Personal information
- Full name: Onofre Anacleto de Souza
- Date of birth: 18 June 1931
- Place of birth: Atibaia, Brazil
- Date of death: 8 October 1997 (aged 66)
- Place of death: Rio de Janeiro, Brazil
- Position: Midfielder

Senior career*
- Years: Team / Apps / (Gls)
- 1949–1951: Ponte Preta / 116 / (58)
- 1952–1963: Vasco da Gama / 576 / (165)
- 1963: America-RJ
- 1964: Portuguesa-RJ
- 1965–1966: Deportivo Italia

International career
- 1955–1956: Brazil / 4 / (1)

= Sabará (footballer) =

Brazilian footballer (1931–1997)

Onofre Anacleto de Souza (18 June 1931 – 8 October 1997), better known as Sabará, was a Brazilian professional footballer who played as a midfielder.

Dataset extract ▸

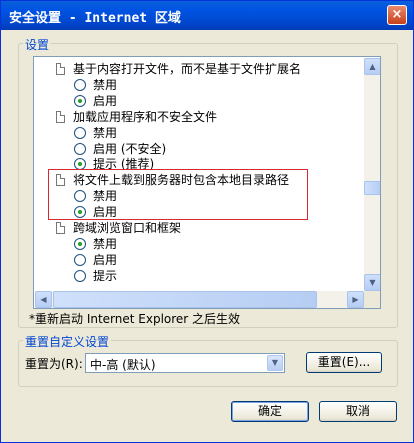 The image size is (414, 443). I want to click on cancel-button: 取消, so click(358, 412).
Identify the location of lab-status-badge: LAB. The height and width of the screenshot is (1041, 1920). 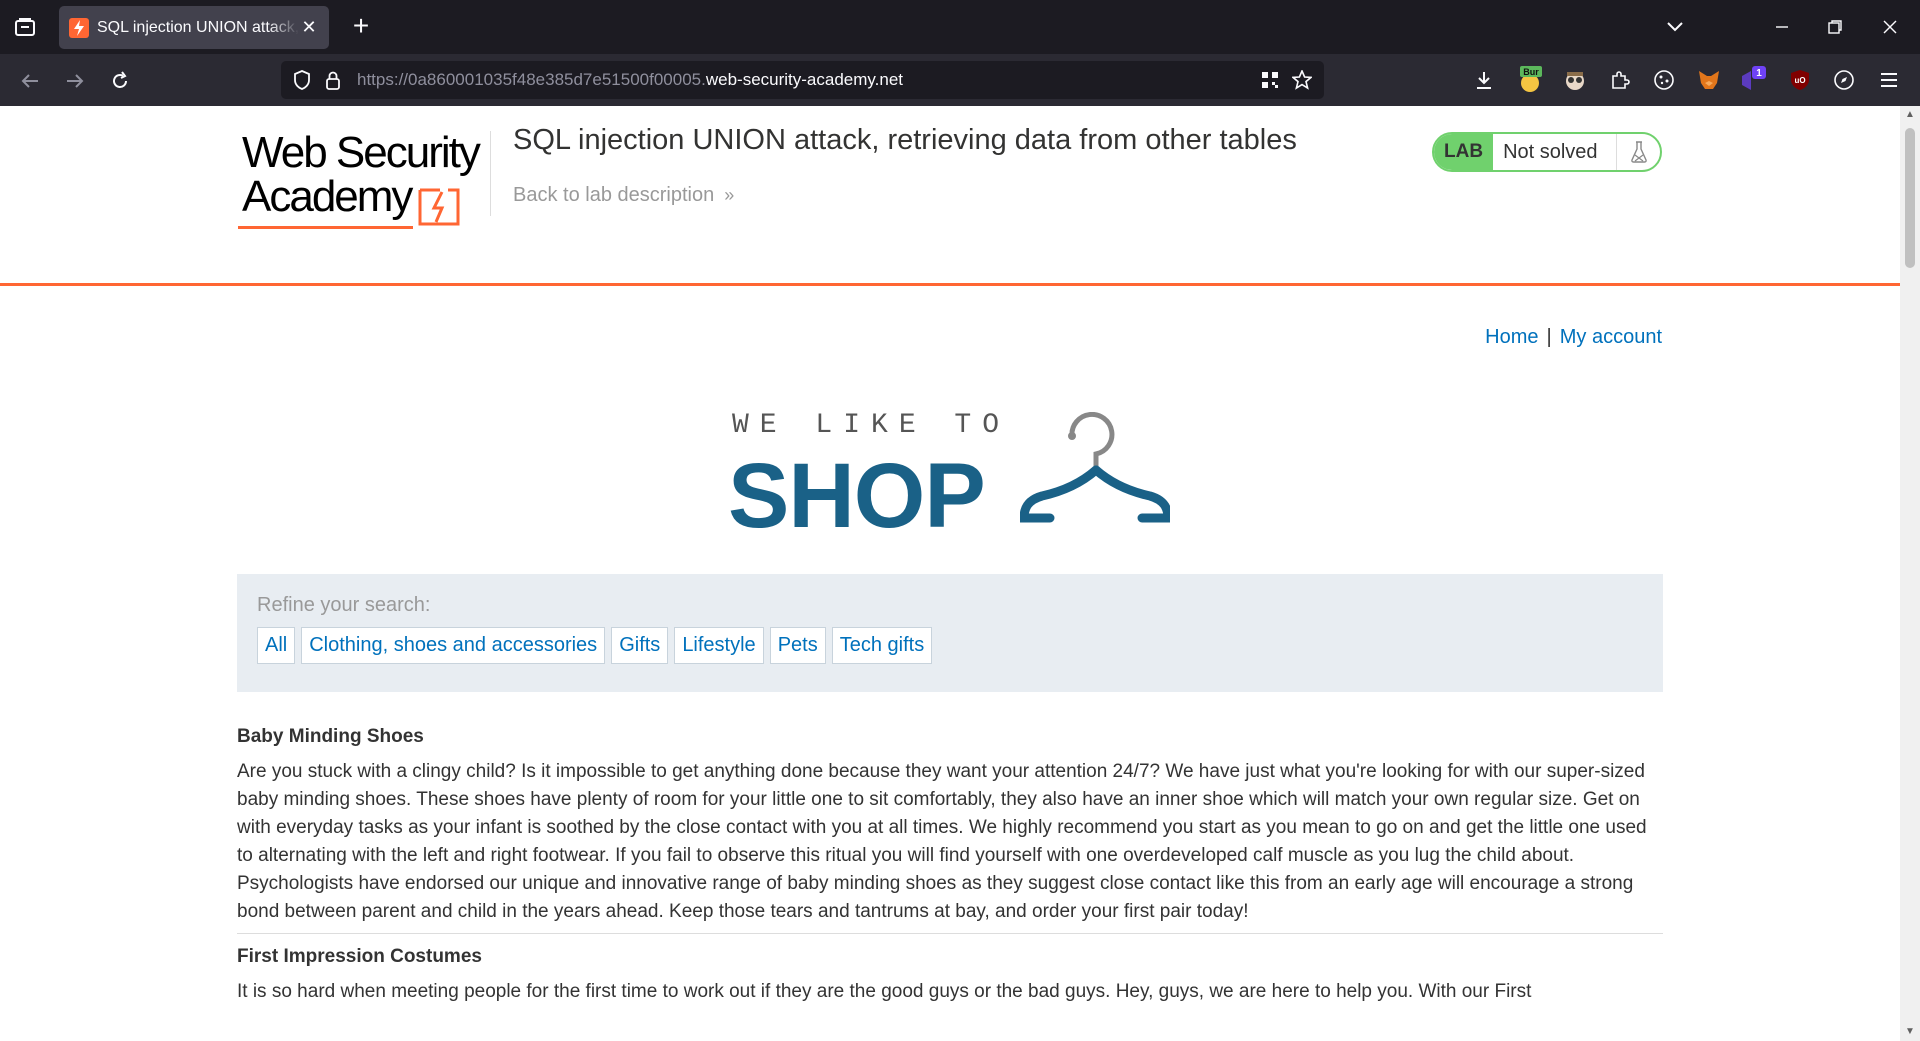
(1464, 152).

Complete the following ▸
1) Translate this sentence from the Sabará profile into Spanish: "Onofre Anacleto de Souza (18 June 1931 – 8 October 1997), better known as Sabará, was a Brazilian professional footballer who played as a midfielder."
2) Using the Sabará profile, answer the following:
(a) Where was he born?
(b) Which team did he play for from 1952 to 1963?
(c) How many appearances did he make for Brazil?

Task-by-task answers ▸
1) Onofre Anacleto de Souza (18 de junio de 1931 – 8 de octubre de 1997), más conocido como Sabará, fue un futbolista profesional brasileño que jugaba como centrocampista.

2)
(a) Atibaia, Brazil
(b) Vasco da Gama
(c) 4